◆ **Records from a dataset**:
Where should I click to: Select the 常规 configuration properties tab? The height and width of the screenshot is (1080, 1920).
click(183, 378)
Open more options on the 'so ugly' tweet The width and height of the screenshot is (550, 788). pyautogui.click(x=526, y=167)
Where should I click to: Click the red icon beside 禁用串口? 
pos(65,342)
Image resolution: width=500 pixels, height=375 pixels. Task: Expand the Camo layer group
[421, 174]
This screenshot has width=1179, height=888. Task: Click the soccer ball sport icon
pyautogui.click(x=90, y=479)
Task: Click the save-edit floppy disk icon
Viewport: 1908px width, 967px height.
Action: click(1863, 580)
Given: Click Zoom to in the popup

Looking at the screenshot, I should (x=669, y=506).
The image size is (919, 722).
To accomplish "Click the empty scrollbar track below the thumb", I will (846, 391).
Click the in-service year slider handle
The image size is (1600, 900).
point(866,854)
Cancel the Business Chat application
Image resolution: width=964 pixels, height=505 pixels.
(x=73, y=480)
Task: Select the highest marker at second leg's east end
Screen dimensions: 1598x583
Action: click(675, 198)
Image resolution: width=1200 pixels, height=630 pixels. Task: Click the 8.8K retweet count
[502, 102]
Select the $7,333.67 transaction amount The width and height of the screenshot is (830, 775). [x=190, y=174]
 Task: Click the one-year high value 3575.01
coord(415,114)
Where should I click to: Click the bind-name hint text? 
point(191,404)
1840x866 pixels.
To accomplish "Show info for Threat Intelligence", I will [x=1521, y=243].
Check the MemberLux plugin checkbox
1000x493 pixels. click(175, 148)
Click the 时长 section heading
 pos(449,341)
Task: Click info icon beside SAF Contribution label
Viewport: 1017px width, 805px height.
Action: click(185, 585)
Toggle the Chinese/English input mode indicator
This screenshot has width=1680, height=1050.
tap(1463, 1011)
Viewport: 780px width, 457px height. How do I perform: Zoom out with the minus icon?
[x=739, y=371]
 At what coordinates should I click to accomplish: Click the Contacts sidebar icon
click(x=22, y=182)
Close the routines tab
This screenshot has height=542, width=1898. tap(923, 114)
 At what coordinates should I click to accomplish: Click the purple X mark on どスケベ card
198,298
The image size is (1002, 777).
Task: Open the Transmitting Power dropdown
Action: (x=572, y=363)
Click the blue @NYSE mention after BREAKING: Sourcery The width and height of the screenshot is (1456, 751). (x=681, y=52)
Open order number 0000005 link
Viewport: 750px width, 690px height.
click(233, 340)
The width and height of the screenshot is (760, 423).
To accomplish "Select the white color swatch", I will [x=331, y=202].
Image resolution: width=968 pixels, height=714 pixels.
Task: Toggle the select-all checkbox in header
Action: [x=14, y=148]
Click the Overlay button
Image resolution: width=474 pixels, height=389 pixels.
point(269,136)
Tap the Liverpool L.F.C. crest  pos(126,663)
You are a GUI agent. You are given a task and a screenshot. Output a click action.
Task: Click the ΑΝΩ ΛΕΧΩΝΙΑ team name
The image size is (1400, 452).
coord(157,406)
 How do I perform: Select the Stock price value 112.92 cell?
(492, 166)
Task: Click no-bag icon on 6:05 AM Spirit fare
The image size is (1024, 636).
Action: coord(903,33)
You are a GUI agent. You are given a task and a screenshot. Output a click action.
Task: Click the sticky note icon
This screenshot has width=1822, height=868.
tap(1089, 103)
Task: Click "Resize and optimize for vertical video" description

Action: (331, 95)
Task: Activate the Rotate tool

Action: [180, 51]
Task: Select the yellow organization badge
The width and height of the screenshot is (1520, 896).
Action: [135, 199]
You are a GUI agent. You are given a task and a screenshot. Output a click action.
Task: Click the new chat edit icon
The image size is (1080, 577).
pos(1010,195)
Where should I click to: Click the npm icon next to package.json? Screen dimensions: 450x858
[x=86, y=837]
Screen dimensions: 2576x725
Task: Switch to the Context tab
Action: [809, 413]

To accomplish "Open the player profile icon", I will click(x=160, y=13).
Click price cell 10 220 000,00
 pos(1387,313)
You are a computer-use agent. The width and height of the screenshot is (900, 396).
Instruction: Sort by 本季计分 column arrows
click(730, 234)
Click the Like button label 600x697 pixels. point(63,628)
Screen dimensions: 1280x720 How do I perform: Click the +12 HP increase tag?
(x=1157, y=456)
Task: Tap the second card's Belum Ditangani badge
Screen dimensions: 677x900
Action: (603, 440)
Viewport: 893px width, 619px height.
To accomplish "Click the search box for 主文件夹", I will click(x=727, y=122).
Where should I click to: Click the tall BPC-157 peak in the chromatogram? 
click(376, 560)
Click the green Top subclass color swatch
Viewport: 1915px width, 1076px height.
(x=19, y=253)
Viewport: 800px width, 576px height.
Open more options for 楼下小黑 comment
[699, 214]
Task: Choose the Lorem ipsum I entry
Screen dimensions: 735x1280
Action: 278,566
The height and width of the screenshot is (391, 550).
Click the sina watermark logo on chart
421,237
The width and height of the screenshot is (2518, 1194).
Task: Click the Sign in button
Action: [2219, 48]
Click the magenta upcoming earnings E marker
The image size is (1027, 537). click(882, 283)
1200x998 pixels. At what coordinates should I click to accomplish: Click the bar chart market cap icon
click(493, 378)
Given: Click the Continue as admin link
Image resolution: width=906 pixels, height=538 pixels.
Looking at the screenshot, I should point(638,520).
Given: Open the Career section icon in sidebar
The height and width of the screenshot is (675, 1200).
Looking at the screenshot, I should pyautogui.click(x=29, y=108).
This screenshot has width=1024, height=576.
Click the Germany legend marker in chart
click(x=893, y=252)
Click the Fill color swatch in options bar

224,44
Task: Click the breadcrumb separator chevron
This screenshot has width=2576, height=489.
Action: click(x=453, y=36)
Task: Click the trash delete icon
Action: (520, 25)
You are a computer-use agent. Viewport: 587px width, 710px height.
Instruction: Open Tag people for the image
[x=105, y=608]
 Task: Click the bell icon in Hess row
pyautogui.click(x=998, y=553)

◆ **EXERCISE DESCRIPTION**:
Look above for the line with "Task: Click the save-edit floppy disk icon" and the line with "The image size is (919, 722).". Retype those two lines and every line between them exactly, adding nothing.

◆ **ANSWER TO THE PROBLEM**:
Task: Click the save-edit floppy disk icon
Viewport: 1908px width, 967px height.
Action: click(1863, 580)
Given: Click Zoom to in the popup

Looking at the screenshot, I should (x=669, y=506).
The image size is (919, 722).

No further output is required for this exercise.